The latest U.S. auto sales data reflect the view that plug-in hybrid vehicles will attract more buyers than battery-electric cars.
With few plug-in electric cars available, the sample of data is small. But a comparison of Nissan Leaf sales last month to the Chevy Volt and Toyota Plug-in Prius shows consumers opting for the longer range of plug-in hybrids.
Sales last month of the Nissan Leaf were higher than August but fell 4.6 percent in September compared to same period last year and its year-to-date numbers trail last year’s pace. So far, Nissan has sold 5,212 of its battery-electric hatchback sedans, compared to 7,199 by this time in 2011.
General Motors’ Chevy Volt, which runs mainly on its electric motor and has a gas engine that acts as a generator, saw a big jump in sales compared to last year and is on target to sell about double the amount of last year. There were 2,851 Chevy Volts sold last month, about the same as August, and the company has sold 16,348 of the plug-in electric cars this year. GM is still far off from its target of selling up to 45,000 Volts this year in the U.S.
Toyota’s Plug-in Prius, which was introduced later than the Leaf, has already eclipsed the Leaf in sales. The company sold 1,652 Plug-in Prius models last month and doubled sales compared to last year. So far it has sold 50 percent more plug-in hybrids than the Nissan Leaf, according to Greencar Reports. Sales of the all-electric Mitsubishi iMiev and Ford Focus Electric are far below Leaf sales, it said.
Last month’s auto sales also reflect solid consumer demand for smaller, more fuel-efficient cars. Sales at Ford and GM overall were tepid but both companies said small car sales growth was strongest. Toyota said sales of hybrids rose dramatically, up 120 percent to 26,747 in September.
Month-to-month sales can be heavily affected by dealer incentives. Officially, drivers can lease the Chevy Volt, for example, for $299 per month for three years with $2,899 down, but there are reports of better lease deals. Nissan executives said this week that improved incentives helped boost sales in September compared to August.
But even with month-to-month variations, the stronger sales this year of plug-in hybrids and hybrids over battery-electric cars fit the bigger technical trends in the auto industry.
As carmakers seek to meet fuel economy standards, they will squeeze more efficiencies from internal combustion engines, such as smaller engines with turbos, and use lighter materials. (See Stringent CAFE Standards Push Automakers.)
Hybrids add costs to vehicles, including batteries and electric motors, but automakers have been able to lower prices through incremental improvements and economies of scale. (See, Carmakers Find Cheaper Way to Make Hybrids.) Meanwhile, demand for battery electric vehicles has not been as high as anticipated a few years ago in part because the lithium ion batteries remain expensive. (See, Too Many Battery Factories, Too Few Electric Cars.)
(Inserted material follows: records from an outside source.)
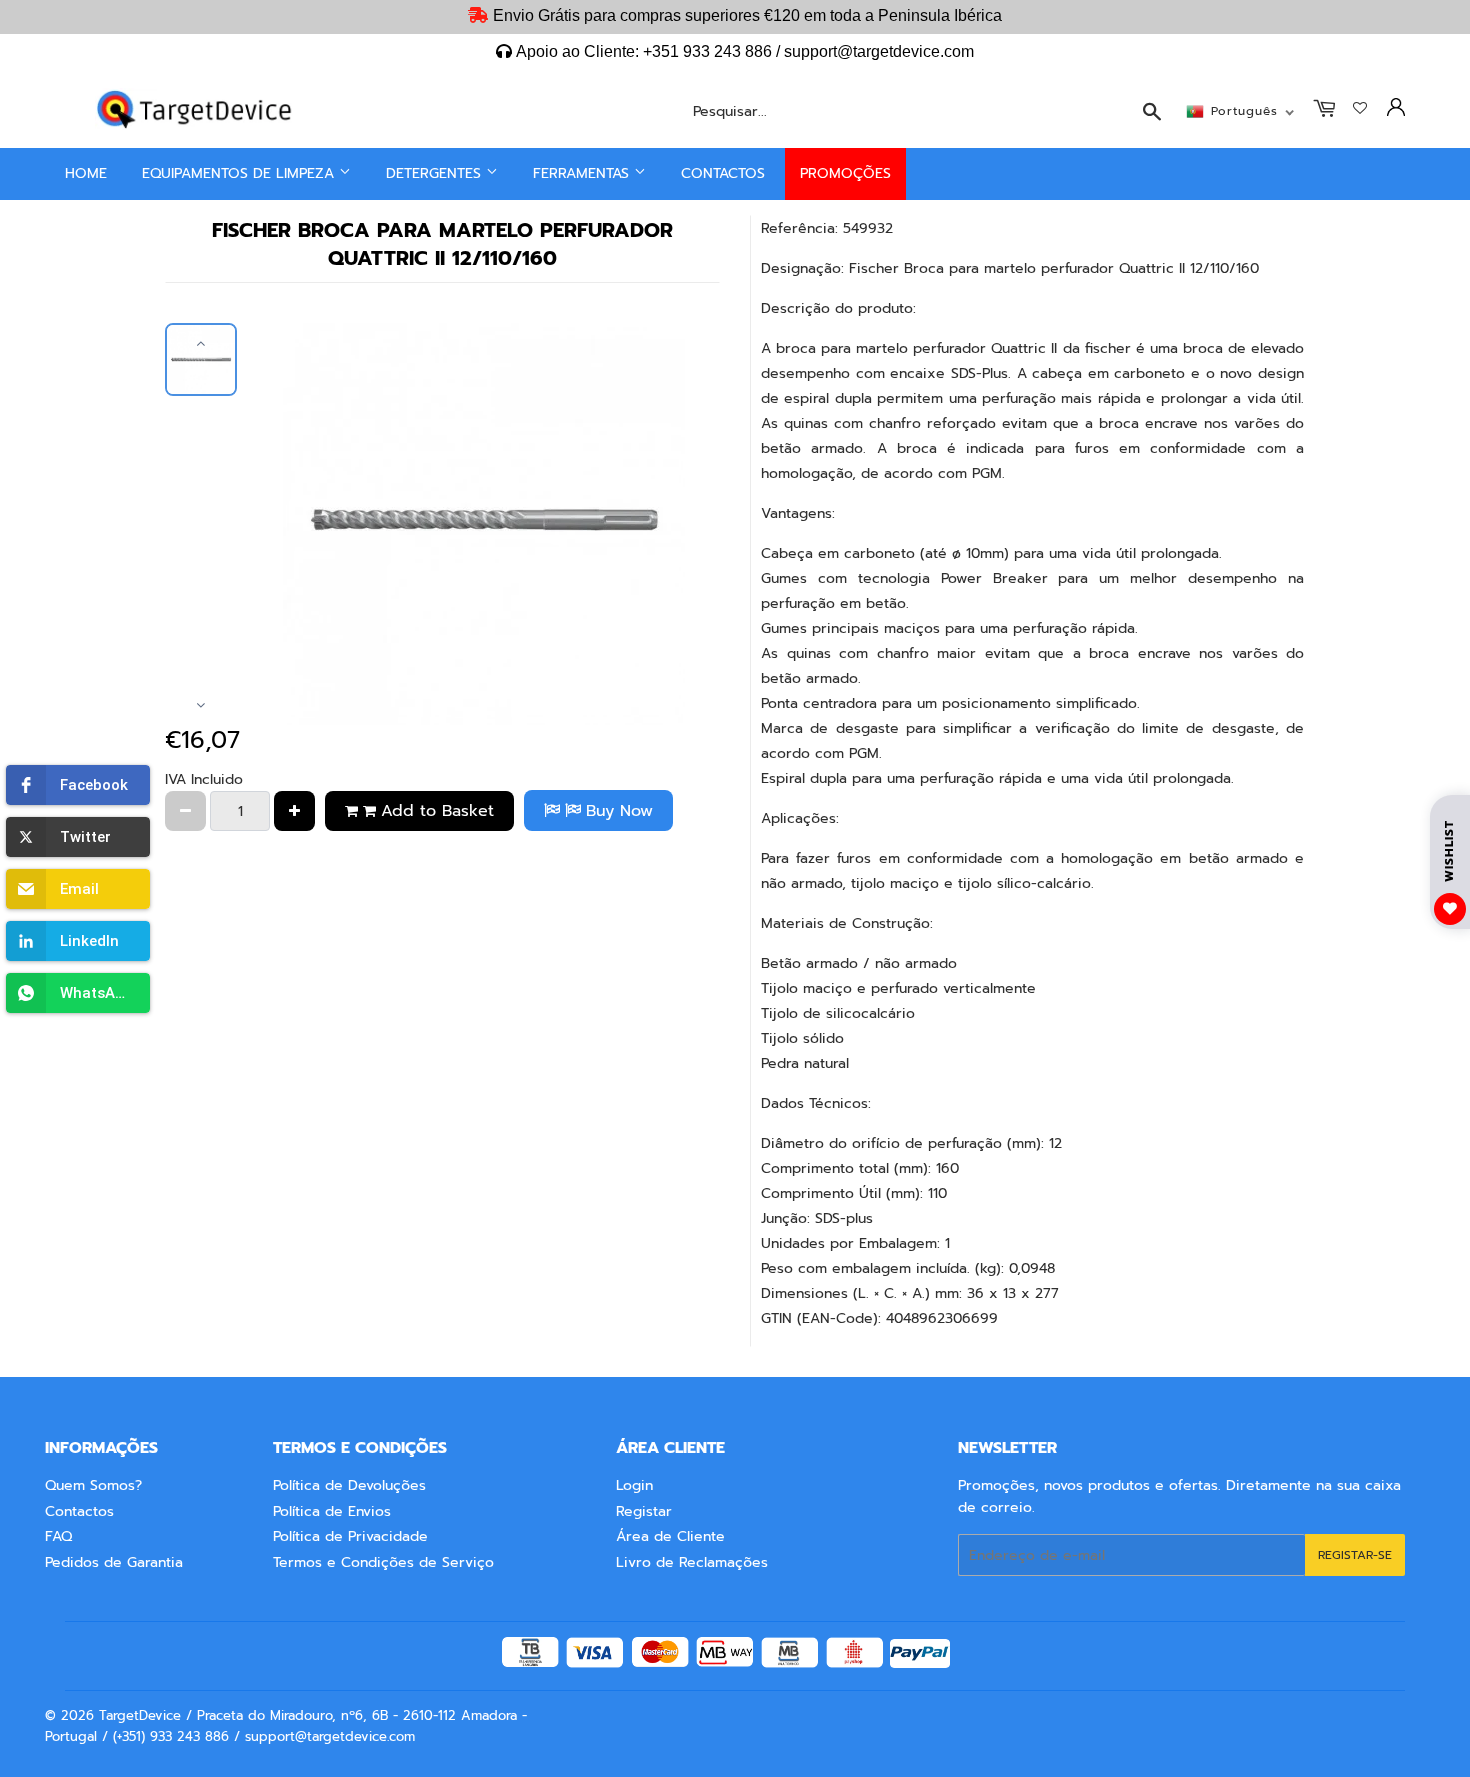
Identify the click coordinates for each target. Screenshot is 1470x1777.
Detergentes (436, 173)
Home (86, 173)
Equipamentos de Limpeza (240, 173)
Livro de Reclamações (692, 1562)
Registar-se (1355, 1555)
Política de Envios (332, 1511)
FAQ (58, 1536)
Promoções (845, 173)
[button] (78, 785)
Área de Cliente (670, 1536)
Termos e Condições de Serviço (383, 1562)
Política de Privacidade (350, 1536)
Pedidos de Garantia (114, 1562)
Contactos (723, 173)
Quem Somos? (93, 1485)
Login (634, 1485)
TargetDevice (140, 1715)
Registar (644, 1511)
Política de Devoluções (349, 1485)
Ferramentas (583, 173)
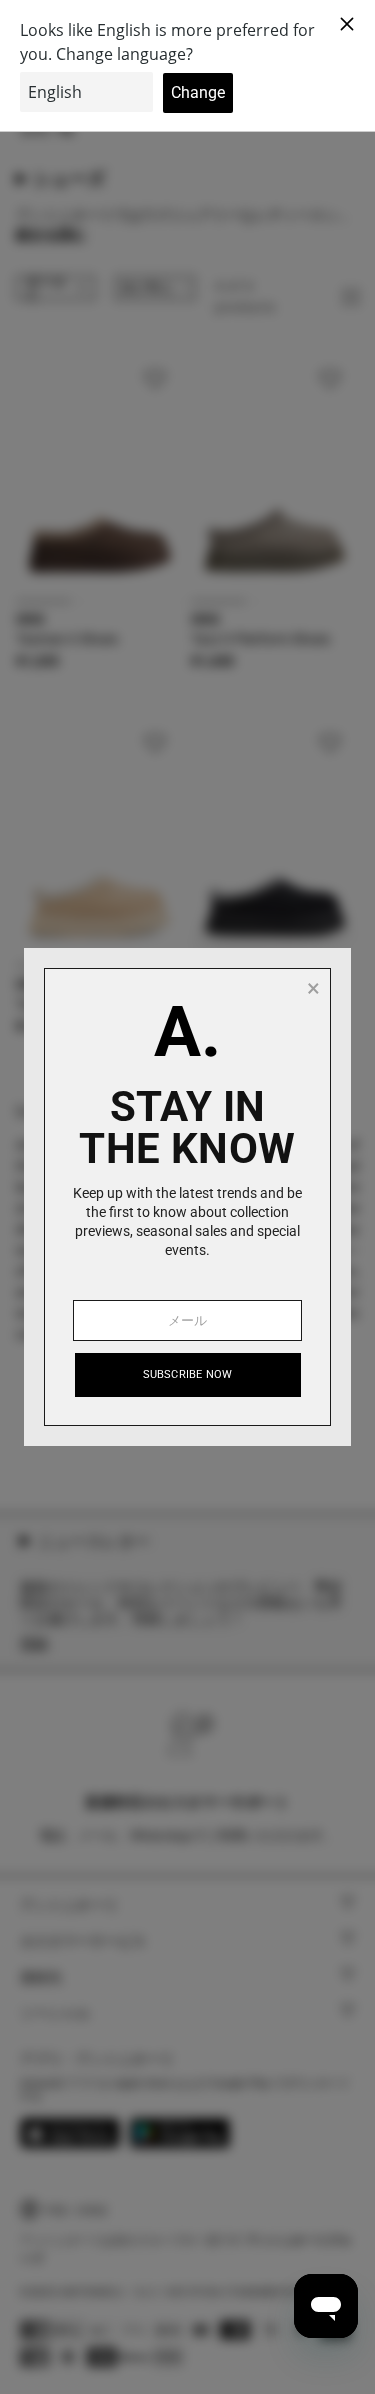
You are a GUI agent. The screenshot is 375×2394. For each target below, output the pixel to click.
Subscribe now (188, 1374)
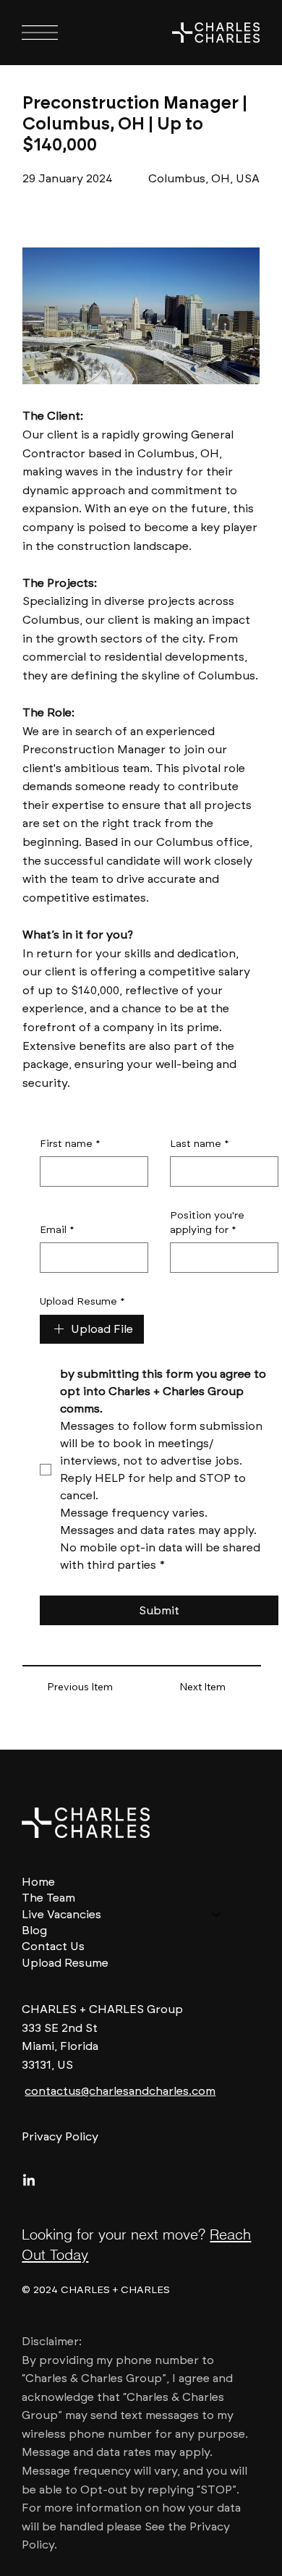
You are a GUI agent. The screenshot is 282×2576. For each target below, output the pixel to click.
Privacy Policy (60, 2136)
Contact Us (53, 1946)
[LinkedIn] (29, 2181)
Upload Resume (82, 1301)
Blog (34, 1930)
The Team (48, 1898)
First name (70, 1143)
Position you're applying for (207, 1222)
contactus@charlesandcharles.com (120, 2091)
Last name (199, 1143)
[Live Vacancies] (217, 1915)
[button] (79, 1687)
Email (57, 1230)
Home (38, 1882)
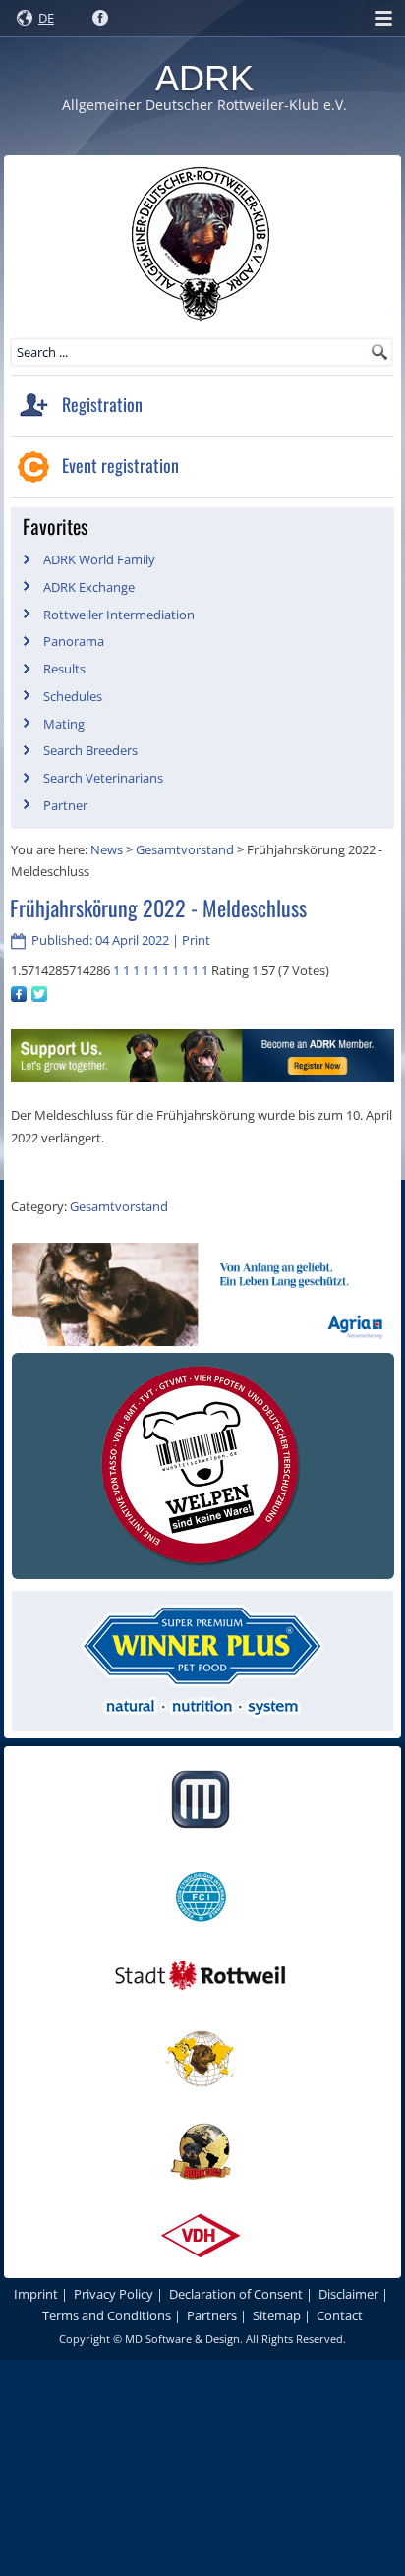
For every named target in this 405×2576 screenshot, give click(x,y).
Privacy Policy (113, 2294)
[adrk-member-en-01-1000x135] (204, 1080)
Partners (212, 2315)
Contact (340, 2315)
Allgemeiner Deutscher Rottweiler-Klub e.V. (204, 104)
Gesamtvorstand (185, 849)
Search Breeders (90, 750)
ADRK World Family (99, 559)
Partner (65, 805)
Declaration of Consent (236, 2294)
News (106, 849)
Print (196, 940)
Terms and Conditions (106, 2315)
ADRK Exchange (89, 587)
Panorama (73, 641)
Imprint (36, 2294)
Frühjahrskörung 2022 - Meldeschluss (158, 907)
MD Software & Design (182, 2338)
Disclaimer (348, 2294)
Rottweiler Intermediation (119, 614)
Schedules (72, 696)
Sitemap (277, 2315)
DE (46, 18)
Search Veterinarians (103, 778)
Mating (64, 723)
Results (64, 668)
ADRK (204, 78)
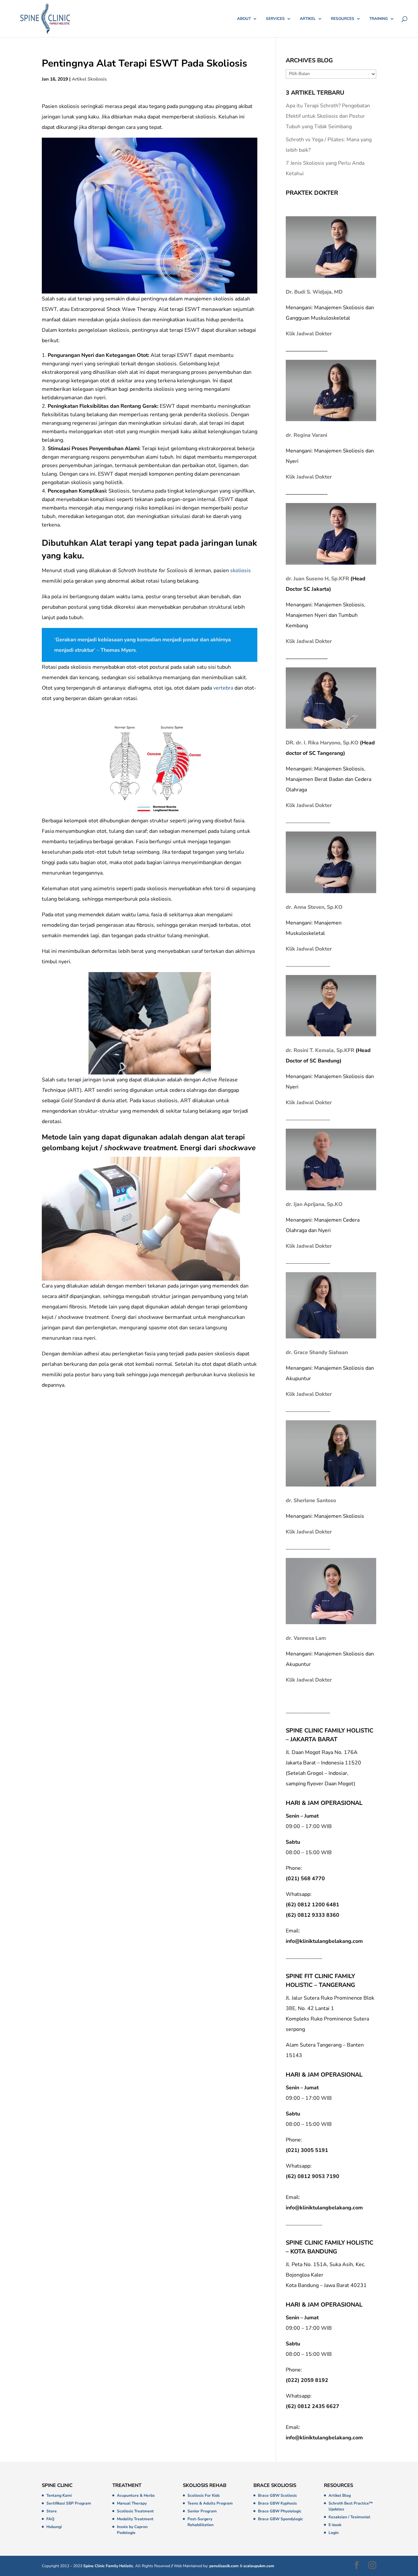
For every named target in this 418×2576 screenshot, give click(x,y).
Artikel (308, 18)
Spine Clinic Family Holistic (108, 2565)
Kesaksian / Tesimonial (349, 2517)
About (244, 18)
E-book (335, 2524)
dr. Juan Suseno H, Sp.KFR (317, 578)
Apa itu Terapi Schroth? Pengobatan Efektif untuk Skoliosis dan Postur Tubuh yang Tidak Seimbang (328, 116)
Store (51, 2511)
Automakers will still make all-electric vehicles. Honda is making the Fit EV and Toyota’s RAV4 EV are out this year, although those are considered low-volume products made in part to comply with California regulations for zero-emissions vehicles. Tesla Motors, which sold about 200 Model S electric sedans last month, is committed to making only battery-electric vehicles.
But plug-in hybrids offer longer range, an important advantage for single-car owners. At the Paris Auto Show earlier this week, Volkswagen chief executive Martin Winterkorn said the company hasn’t dropped plans for battery electric vehicles but that plug-in hybrids offer the most practical path to reduce emissions.
“We had a realistic view of the technology all along,” he said at a company event, according to a report in the New York Times. “There will be, for a long time to come, no alternative to the internal combustion engine.”